TASK OBJECTIVE: Once the line holding "The width and height of the screenshot is (1191, 405)." appears, repeat it and each line after it to the end of the data, exactly and with nothing else; pictures stay out.

SUPPLIED ENTRIES:
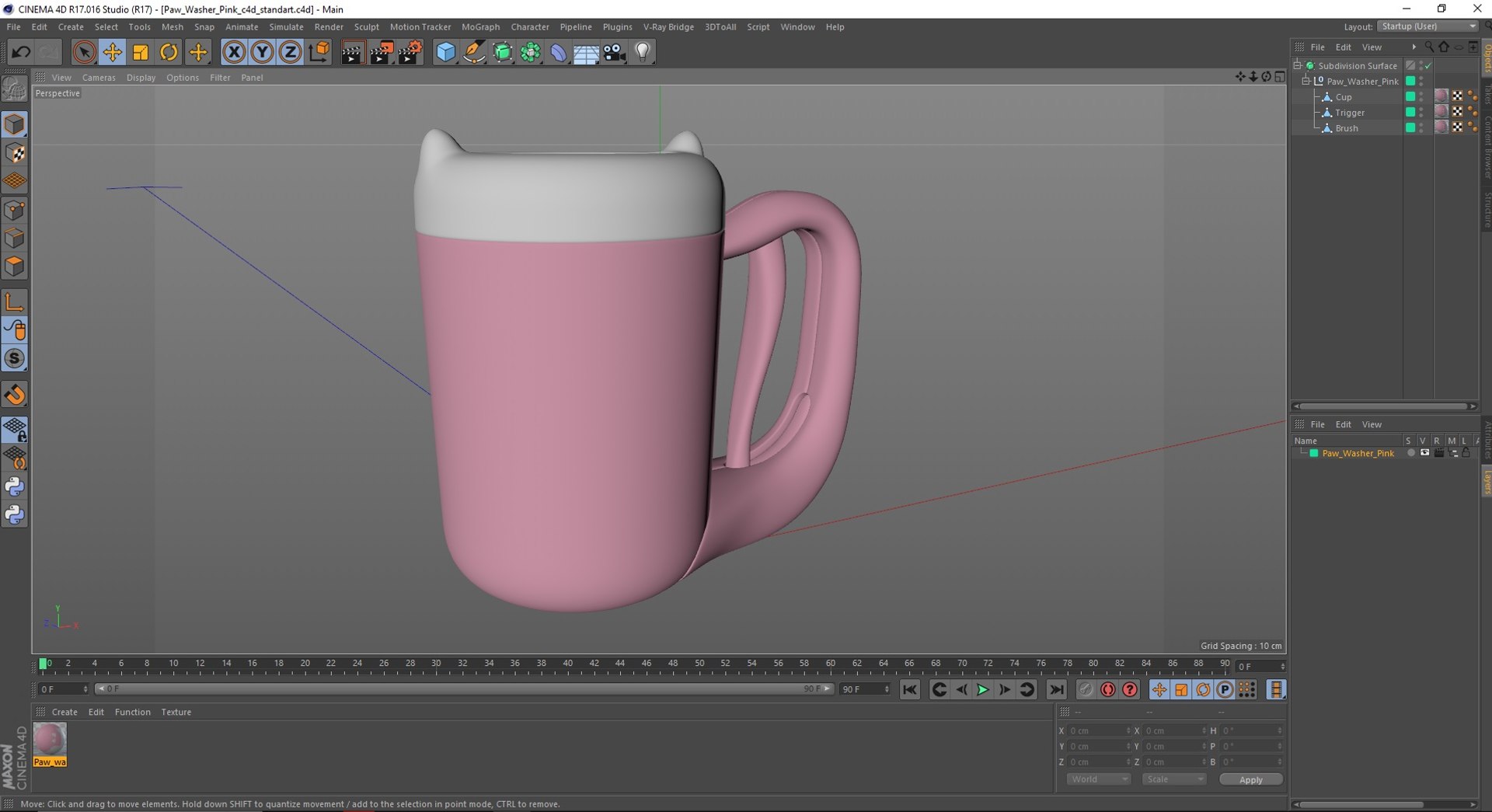Click the Apply button
This screenshot has width=1492, height=812.
tap(1250, 779)
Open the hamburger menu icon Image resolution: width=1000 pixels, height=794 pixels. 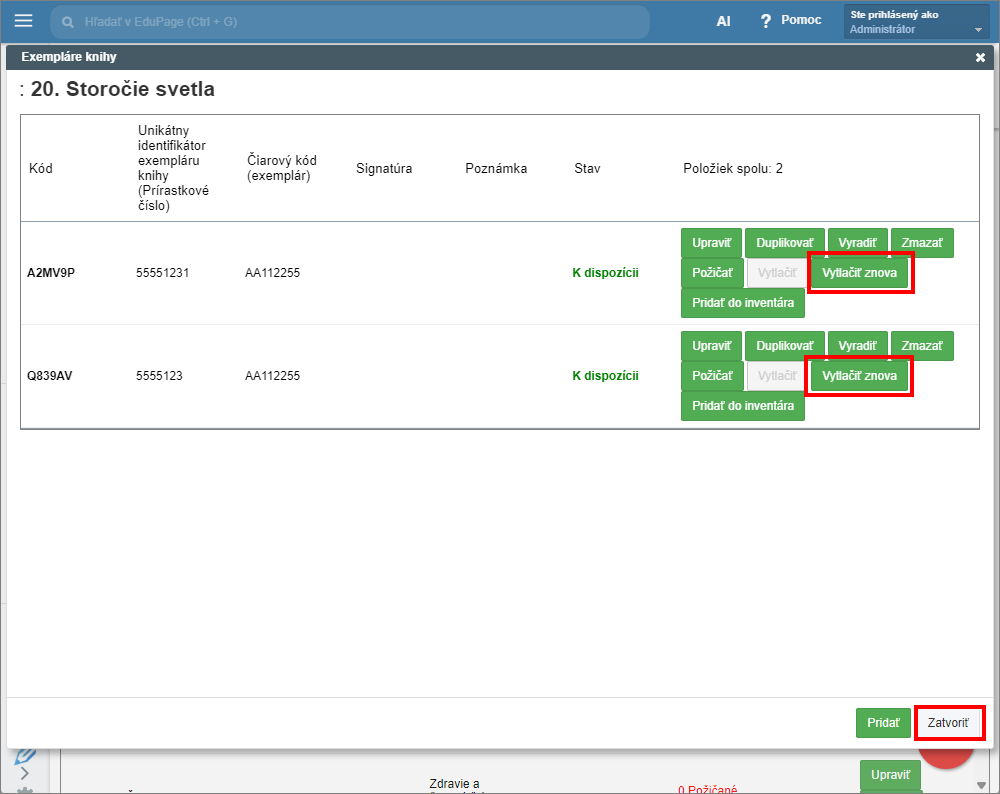pos(23,21)
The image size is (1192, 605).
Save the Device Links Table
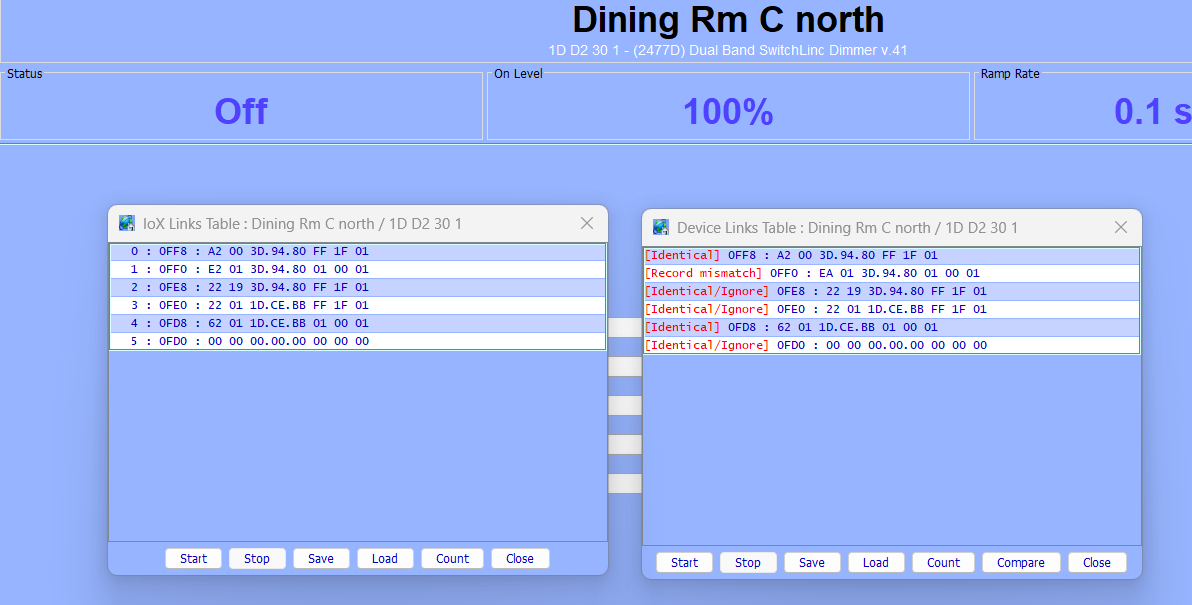[812, 562]
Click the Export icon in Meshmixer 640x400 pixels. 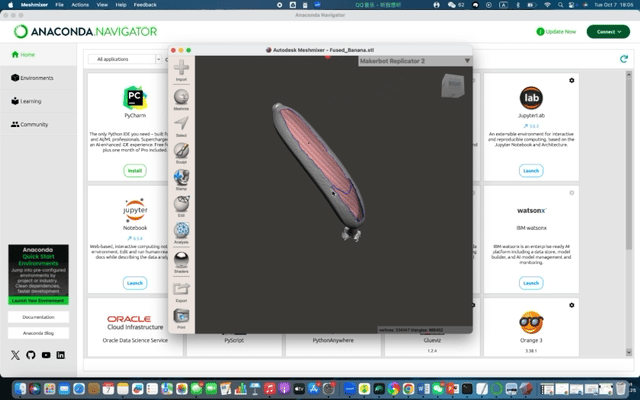[x=181, y=291]
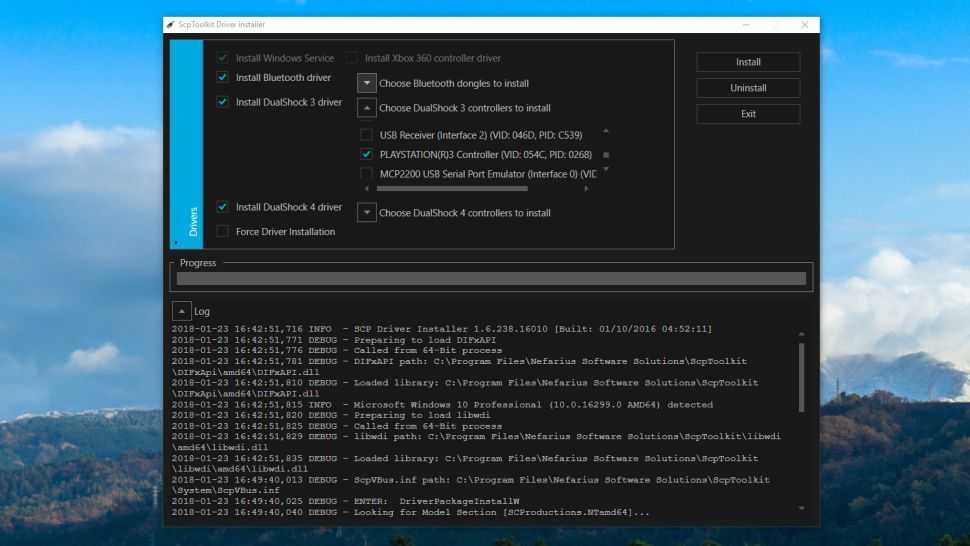This screenshot has width=970, height=546.
Task: Disable Install DualShock 4 driver checkbox
Action: tap(222, 207)
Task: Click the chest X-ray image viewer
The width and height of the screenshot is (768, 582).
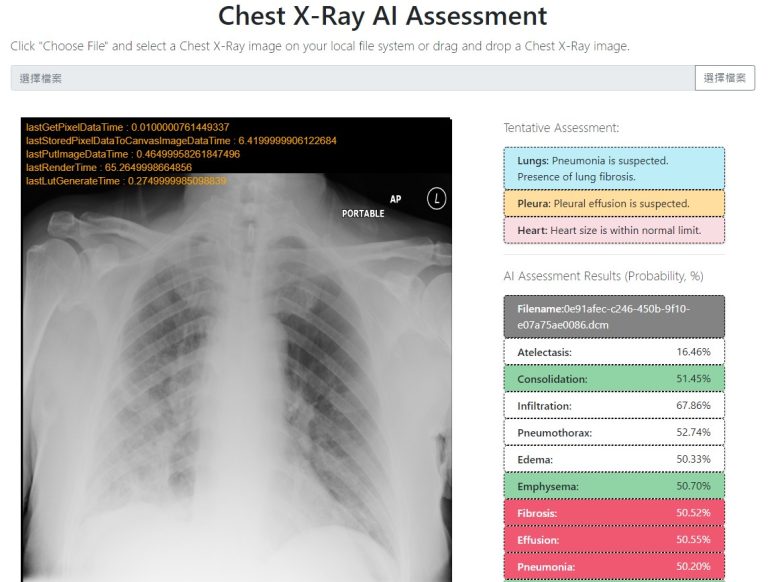Action: coord(236,349)
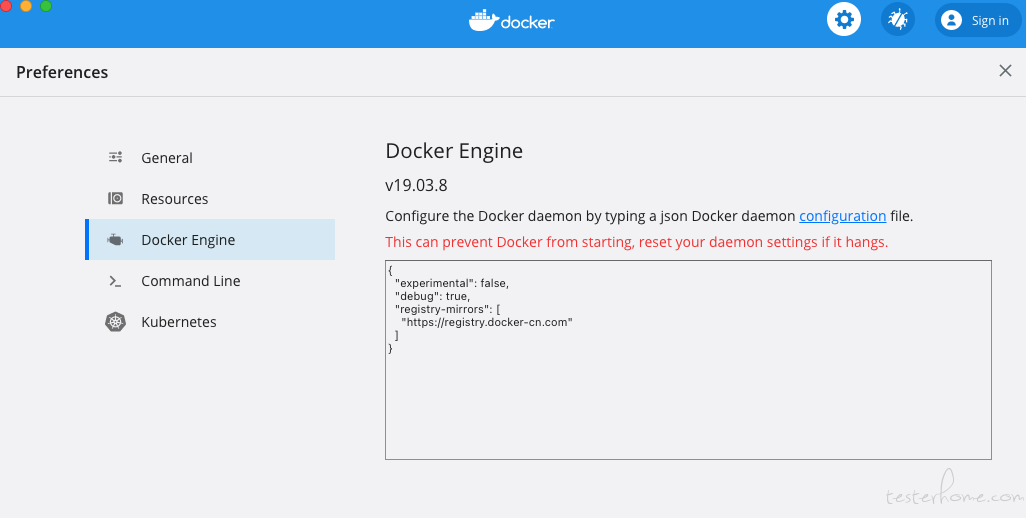Open the Kubernetes preferences section
Screen dimensions: 1026x518
(179, 322)
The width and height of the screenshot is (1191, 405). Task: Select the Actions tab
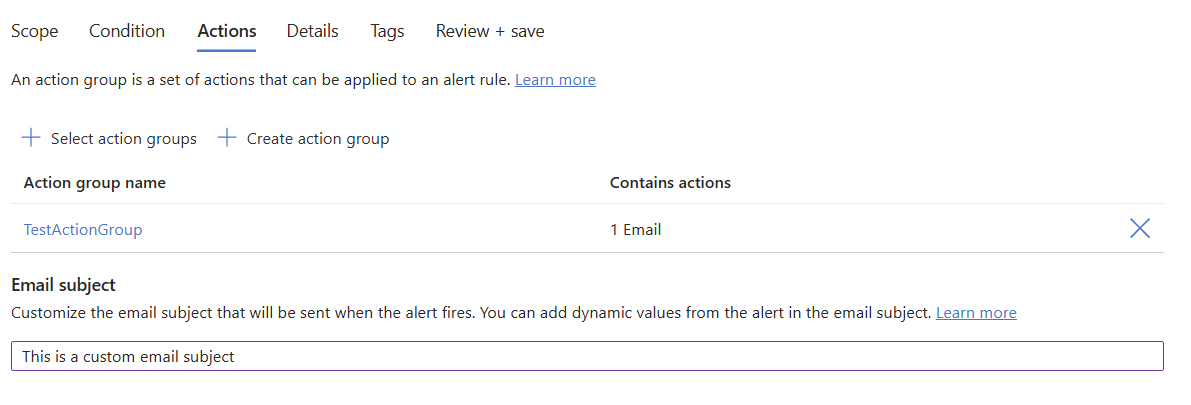click(x=227, y=31)
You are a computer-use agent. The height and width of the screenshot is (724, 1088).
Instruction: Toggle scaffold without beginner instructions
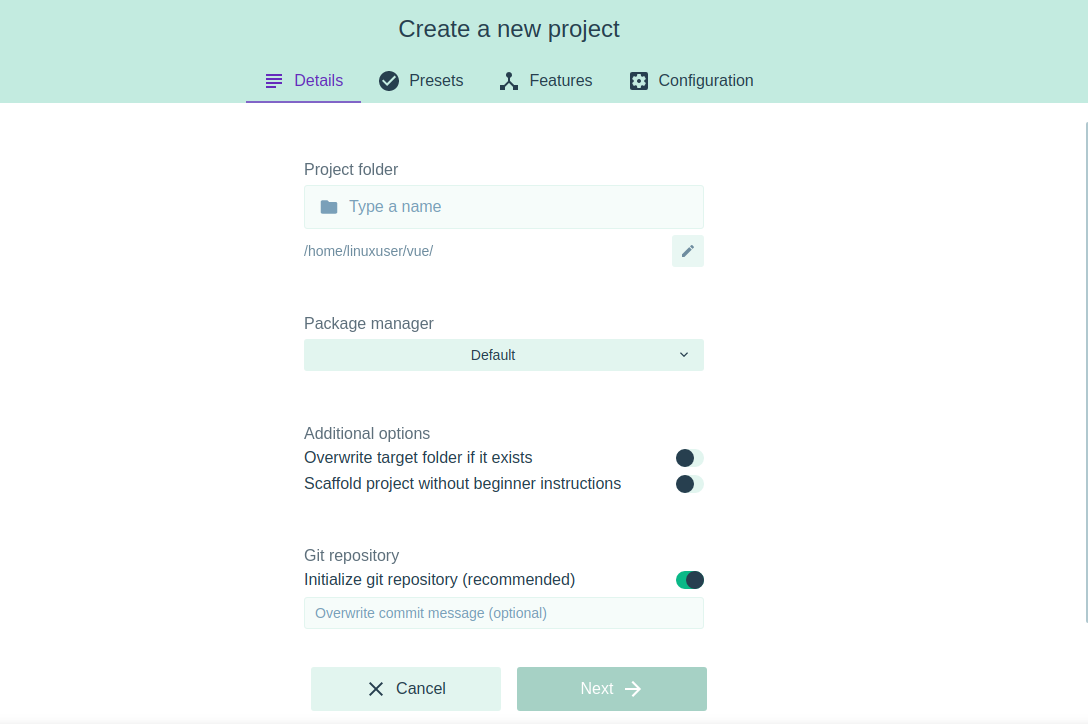pyautogui.click(x=689, y=484)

TASK RESULT:
The width and height of the screenshot is (1191, 405). Task: Select the Actions tab
click(x=227, y=31)
You are a computer-use agent. The height and width of the screenshot is (724, 1088).
Instruction: Toggle scaffold without beginner instructions
pyautogui.click(x=689, y=484)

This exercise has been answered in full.